Con el objetivo de consolidar un proceso de baja de la inflación, el Gobierno nacional decidió posponer los aumentos previstos en las tarifas de luz y gas correspondientes a julio.
El ajuste, ahora frenado por el Ministerio de Economía, estaba destinado a mejorar los márgenes de las empresas que prestan los servicios públicos regulados de transporte y distribución de energía eléctrica y gas natural.
La decisión se tomó, en principio, sólo para las tarifas de julio con la intención de no recalentar la presión sobre el costo de vida en ese mes y levantar el pie del acelerador con la aplicación de más costos sobre hogares que han sufrido una fuerte pérdida de poder adquisitivo. Por ese motivo tampoco habrá reducción de subsidios.

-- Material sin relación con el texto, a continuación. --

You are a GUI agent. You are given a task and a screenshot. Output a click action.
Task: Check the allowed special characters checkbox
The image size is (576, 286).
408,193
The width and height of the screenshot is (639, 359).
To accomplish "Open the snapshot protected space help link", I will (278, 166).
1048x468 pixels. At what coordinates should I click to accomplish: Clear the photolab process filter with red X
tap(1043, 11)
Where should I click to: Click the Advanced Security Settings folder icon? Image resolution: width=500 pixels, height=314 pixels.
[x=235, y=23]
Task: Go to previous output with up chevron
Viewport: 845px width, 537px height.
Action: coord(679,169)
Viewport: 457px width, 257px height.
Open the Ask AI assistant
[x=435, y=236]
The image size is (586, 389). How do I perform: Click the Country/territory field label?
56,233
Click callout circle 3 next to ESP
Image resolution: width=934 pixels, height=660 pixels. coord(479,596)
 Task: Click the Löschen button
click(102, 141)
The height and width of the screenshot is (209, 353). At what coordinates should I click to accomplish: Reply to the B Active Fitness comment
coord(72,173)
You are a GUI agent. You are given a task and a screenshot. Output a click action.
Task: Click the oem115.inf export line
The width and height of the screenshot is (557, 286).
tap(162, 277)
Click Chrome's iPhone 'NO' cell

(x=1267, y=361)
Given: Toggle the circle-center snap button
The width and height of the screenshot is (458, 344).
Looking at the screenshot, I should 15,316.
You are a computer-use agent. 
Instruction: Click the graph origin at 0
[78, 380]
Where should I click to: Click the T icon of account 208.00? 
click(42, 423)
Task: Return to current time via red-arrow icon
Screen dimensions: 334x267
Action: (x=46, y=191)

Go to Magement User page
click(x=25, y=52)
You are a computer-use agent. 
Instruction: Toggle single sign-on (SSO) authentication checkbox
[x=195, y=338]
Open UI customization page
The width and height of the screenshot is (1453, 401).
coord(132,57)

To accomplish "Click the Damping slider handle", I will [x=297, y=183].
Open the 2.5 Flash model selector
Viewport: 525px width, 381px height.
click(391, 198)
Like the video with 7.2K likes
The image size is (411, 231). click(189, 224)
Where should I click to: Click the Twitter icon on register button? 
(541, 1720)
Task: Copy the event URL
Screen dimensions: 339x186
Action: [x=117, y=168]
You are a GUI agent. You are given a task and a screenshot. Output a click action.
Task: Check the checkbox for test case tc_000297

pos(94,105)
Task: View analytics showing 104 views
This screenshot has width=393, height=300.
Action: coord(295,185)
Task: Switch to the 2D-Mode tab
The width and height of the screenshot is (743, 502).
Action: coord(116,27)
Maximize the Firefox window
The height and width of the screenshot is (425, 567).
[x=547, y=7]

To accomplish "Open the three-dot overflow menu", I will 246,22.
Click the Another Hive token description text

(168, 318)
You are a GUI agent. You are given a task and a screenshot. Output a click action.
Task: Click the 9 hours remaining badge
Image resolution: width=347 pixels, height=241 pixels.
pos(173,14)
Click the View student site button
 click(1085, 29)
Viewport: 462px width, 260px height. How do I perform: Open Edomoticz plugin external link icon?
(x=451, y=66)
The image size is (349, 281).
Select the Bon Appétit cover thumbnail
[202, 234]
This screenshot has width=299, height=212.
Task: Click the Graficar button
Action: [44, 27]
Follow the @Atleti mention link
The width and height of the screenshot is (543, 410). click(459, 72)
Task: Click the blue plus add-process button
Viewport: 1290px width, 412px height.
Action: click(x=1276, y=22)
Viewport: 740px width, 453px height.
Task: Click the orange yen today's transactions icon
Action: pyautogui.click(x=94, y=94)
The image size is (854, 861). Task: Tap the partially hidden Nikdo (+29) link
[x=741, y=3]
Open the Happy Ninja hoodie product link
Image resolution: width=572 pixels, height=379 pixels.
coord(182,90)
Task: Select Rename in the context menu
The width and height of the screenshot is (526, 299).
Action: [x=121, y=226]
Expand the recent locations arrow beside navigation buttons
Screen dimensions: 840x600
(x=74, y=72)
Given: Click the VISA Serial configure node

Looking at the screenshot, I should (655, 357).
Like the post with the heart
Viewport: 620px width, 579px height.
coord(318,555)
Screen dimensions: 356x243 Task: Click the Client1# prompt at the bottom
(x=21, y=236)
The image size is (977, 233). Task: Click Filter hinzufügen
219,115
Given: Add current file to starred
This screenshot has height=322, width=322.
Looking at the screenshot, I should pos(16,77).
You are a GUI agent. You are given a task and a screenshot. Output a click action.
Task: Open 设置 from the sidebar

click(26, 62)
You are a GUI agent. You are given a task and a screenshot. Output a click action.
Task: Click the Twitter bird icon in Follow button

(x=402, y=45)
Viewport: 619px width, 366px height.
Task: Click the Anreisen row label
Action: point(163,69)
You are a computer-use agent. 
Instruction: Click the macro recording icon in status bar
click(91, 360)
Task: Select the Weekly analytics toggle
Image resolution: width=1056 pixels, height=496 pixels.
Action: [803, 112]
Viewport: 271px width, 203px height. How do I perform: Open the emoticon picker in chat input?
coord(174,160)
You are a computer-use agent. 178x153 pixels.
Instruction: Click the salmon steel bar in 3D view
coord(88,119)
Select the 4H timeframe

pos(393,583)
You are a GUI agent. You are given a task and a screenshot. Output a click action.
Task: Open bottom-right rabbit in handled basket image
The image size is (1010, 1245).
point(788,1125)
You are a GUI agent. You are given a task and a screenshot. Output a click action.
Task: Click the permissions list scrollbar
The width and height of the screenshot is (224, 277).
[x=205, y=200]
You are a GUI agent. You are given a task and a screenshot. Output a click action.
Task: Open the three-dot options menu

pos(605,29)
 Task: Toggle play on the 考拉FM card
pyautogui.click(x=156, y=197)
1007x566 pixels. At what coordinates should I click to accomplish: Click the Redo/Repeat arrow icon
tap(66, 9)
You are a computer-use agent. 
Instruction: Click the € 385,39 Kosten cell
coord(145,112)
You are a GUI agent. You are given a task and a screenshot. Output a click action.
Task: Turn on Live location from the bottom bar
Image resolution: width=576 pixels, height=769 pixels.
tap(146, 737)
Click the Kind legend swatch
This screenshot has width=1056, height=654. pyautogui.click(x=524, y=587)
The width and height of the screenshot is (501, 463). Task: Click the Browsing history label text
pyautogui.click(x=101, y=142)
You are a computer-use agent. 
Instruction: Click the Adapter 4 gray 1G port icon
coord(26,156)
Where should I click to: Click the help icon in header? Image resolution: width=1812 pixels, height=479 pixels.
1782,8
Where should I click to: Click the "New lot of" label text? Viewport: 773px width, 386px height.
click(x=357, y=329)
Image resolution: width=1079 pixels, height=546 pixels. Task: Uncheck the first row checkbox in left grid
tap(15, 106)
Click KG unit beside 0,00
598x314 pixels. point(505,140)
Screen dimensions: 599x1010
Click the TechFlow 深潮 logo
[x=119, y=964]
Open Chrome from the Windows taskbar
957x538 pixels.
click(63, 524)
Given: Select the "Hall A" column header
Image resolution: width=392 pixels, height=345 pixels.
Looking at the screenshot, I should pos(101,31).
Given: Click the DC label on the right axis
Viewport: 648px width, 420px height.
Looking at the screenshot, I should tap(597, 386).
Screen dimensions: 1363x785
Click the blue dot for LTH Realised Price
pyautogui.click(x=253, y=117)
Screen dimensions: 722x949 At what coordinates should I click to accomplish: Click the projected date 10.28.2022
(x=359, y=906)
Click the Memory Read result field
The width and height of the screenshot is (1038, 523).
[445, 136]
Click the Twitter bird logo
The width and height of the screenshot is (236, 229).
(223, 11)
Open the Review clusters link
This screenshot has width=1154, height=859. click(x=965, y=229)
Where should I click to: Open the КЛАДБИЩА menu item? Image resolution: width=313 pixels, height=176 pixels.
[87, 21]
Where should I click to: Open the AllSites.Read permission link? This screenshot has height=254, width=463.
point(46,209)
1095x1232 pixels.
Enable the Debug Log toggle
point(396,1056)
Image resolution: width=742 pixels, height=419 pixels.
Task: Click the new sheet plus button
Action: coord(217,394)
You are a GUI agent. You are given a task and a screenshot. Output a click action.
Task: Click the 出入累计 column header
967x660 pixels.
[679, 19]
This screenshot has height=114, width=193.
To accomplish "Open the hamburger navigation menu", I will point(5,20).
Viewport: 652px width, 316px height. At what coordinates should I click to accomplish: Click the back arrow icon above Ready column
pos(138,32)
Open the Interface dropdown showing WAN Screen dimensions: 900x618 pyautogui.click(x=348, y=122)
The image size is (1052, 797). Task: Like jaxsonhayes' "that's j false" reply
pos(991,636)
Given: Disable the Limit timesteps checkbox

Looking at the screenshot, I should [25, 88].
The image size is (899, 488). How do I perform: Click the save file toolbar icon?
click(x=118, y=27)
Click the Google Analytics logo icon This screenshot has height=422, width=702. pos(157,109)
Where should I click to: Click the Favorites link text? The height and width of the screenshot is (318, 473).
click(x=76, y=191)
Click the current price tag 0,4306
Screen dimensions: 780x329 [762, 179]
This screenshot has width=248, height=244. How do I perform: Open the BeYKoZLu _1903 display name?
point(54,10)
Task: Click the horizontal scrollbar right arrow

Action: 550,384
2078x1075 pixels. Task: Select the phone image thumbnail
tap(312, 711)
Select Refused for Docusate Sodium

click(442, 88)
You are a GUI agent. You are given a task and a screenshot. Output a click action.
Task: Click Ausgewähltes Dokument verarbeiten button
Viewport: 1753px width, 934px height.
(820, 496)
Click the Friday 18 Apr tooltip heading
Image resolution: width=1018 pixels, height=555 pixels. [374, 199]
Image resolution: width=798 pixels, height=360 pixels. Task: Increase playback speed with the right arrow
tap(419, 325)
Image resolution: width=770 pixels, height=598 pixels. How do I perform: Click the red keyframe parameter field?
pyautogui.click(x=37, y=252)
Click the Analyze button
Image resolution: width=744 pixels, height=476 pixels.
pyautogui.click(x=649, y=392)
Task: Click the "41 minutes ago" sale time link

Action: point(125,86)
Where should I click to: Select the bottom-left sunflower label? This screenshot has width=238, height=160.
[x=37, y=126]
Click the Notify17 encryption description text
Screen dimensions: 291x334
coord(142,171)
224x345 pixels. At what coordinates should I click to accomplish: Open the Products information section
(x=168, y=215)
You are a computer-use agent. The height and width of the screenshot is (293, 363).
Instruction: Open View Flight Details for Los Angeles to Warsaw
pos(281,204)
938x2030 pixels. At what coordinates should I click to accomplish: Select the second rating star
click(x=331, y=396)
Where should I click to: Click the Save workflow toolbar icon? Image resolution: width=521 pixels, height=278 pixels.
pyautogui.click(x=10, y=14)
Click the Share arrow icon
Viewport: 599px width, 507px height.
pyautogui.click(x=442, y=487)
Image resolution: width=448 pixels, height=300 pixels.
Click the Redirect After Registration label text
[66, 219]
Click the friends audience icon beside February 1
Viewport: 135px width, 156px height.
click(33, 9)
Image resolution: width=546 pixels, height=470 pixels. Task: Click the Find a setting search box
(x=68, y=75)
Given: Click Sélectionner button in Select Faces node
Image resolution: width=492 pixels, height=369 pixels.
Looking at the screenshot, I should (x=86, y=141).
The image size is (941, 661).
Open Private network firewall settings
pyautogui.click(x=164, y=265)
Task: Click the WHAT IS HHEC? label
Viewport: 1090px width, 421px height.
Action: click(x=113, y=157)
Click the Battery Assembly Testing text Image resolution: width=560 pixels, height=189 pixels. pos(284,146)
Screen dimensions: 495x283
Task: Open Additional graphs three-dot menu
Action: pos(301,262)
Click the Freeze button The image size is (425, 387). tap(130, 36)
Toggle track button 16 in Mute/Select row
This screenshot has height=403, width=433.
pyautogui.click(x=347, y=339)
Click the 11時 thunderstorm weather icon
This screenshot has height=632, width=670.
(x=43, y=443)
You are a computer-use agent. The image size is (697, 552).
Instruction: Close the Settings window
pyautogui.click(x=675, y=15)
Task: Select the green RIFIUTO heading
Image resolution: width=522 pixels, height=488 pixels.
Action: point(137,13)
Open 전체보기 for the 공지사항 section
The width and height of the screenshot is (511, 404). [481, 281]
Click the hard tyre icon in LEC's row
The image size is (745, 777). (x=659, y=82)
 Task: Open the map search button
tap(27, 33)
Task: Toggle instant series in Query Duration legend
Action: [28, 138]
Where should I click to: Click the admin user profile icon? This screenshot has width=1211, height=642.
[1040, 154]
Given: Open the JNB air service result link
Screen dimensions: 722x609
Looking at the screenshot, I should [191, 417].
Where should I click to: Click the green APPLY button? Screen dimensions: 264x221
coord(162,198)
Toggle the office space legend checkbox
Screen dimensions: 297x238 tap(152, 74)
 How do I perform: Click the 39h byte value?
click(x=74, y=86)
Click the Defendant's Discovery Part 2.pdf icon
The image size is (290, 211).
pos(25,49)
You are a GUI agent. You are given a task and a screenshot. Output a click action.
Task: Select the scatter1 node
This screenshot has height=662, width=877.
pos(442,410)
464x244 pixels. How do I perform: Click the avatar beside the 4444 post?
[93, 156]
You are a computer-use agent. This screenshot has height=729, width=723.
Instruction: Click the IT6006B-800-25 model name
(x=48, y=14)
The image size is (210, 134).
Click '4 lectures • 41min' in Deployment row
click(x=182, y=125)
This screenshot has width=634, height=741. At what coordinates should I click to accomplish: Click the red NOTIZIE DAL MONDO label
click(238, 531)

Otro ítem que se tuvo en cuenta es el componente de la estacionalidad: en el invierno, el consumo de gas suele ser mayor y, en consecuencia, lo que pagan los usuarios también.
De esta manera, el ministro Luis Caputo postergó el ajuste mensual que iba a estar atado a una fórmula de estimación de inflación futura, aún no diseñada.
Lo concreto es que con este congelamiento, las empresas eléctricas tendrán a fines del mes próximo un atraso en sus tarifas cercano al 50% y las de gas, de un 25%.